BEGIN

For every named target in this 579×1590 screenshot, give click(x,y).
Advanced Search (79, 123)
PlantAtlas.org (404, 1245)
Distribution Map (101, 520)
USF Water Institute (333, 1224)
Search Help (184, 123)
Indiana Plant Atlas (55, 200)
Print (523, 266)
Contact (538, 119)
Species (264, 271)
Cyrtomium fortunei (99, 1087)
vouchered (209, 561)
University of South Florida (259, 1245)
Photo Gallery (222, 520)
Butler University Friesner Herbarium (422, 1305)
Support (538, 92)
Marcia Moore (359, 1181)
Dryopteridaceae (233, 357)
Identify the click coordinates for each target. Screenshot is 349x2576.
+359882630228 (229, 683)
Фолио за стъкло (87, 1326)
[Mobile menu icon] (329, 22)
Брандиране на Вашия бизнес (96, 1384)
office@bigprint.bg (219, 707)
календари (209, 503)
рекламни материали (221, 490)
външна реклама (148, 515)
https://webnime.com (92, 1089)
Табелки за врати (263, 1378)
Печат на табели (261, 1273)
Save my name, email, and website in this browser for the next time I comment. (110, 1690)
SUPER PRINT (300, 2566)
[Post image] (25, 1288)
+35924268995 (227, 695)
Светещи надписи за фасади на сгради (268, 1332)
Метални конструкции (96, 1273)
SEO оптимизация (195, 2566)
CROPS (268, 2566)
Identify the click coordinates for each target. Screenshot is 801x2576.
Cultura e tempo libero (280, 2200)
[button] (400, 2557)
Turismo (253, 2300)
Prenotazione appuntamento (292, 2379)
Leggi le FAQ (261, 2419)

END

The exercise >> Please repeat the items above, from the line with "Butler University Friesner" to the line with "рекламни материали (221, 490)", copying each line without changes.

Correct result >>
Butler University Friesner Herbarium (422, 1305)
Support (538, 92)
Marcia Moore (359, 1181)
Dryopteridaceae (233, 357)
Identify the click coordinates for each target. Screenshot is 349x2576.
+359882630228 (229, 683)
Фолио за стъкло (87, 1326)
[Mobile menu icon] (329, 22)
Брандиране на Вашия бизнес (96, 1384)
office@bigprint.bg (219, 707)
календари (209, 503)
рекламни материали (221, 490)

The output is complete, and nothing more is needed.